INPUT DATA Start Marker

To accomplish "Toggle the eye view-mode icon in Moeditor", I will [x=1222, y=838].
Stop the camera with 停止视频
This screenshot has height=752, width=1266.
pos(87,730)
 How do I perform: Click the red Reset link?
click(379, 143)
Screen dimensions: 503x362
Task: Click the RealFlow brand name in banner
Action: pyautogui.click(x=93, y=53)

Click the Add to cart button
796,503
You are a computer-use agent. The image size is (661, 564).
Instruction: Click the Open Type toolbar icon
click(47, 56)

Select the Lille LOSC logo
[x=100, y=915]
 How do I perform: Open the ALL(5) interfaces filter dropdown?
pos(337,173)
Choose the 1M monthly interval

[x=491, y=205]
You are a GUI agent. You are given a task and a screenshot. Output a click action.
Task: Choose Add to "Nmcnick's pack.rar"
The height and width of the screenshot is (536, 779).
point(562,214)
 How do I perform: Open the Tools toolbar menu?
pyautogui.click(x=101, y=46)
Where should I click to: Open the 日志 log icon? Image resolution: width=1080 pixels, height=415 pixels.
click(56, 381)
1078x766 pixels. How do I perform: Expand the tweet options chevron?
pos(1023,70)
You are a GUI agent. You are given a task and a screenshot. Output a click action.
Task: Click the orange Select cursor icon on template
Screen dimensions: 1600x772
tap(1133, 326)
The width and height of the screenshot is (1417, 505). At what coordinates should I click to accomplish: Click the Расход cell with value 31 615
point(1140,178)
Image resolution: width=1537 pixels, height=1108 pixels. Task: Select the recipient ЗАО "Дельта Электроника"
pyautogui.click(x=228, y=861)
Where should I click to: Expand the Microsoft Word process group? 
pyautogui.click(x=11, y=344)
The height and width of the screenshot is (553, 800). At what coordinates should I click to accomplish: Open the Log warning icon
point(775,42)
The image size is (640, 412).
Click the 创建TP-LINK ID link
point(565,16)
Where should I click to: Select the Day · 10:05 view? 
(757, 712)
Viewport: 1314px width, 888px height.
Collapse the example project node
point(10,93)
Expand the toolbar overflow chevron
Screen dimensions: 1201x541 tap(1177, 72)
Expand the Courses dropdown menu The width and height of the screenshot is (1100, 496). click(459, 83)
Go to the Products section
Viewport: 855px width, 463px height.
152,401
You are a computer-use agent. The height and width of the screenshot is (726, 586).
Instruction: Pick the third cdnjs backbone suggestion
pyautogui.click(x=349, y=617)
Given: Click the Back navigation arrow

INPUT DATA End Marker

Write the entries out once more, exactly as they appear.

ANSWER SPACE ->
To accomplish "Toggle the eye view-mode icon in Moeditor", I will [x=1222, y=838].
Stop the camera with 停止视频
This screenshot has height=752, width=1266.
pos(87,730)
 How do I perform: Click the red Reset link?
click(379, 143)
Screen dimensions: 503x362
Task: Click the RealFlow brand name in banner
Action: pyautogui.click(x=93, y=53)

Click the Add to cart button
796,503
You are a computer-use agent. The image size is (661, 564).
Instruction: Click the Open Type toolbar icon
click(47, 56)

Select the Lille LOSC logo
[x=100, y=915]
 How do I perform: Open the ALL(5) interfaces filter dropdown?
pos(337,173)
Choose the 1M monthly interval

[x=491, y=205]
You are a GUI agent. You are given a task and a screenshot. Output a click action.
Task: Choose Add to "Nmcnick's pack.rar"
The height and width of the screenshot is (536, 779).
point(562,214)
 How do I perform: Open the Tools toolbar menu?
pyautogui.click(x=101, y=46)
Where should I click to: Open the 日志 log icon? Image resolution: width=1080 pixels, height=415 pixels.
click(56, 381)
1078x766 pixels. How do I perform: Expand the tweet options chevron?
pos(1023,70)
You are a GUI agent. You are given a task and a screenshot. Output a click action.
Task: Click the orange Select cursor icon on template
Screen dimensions: 1600x772
tap(1133, 326)
The width and height of the screenshot is (1417, 505). At what coordinates should I click to accomplish: Click the Расход cell with value 31 615
point(1140,178)
Image resolution: width=1537 pixels, height=1108 pixels. Task: Select the recipient ЗАО "Дельта Электроника"
pyautogui.click(x=228, y=861)
Where should I click to: Expand the Microsoft Word process group? 
pyautogui.click(x=11, y=344)
The height and width of the screenshot is (553, 800). At what coordinates should I click to accomplish: Open the Log warning icon
point(775,42)
The image size is (640, 412).
Click the 创建TP-LINK ID link
point(565,16)
Where should I click to: Select the Day · 10:05 view? 
(757, 712)
Viewport: 1314px width, 888px height.
Collapse the example project node
point(10,93)
Expand the toolbar overflow chevron
Screen dimensions: 1201x541 tap(1177, 72)
Expand the Courses dropdown menu The width and height of the screenshot is (1100, 496). click(459, 83)
Go to the Products section
Viewport: 855px width, 463px height.
152,401
You are a computer-use agent. The height and width of the screenshot is (726, 586).
Instruction: Pick the third cdnjs backbone suggestion
pyautogui.click(x=349, y=617)
Given: Click the Back navigation arrow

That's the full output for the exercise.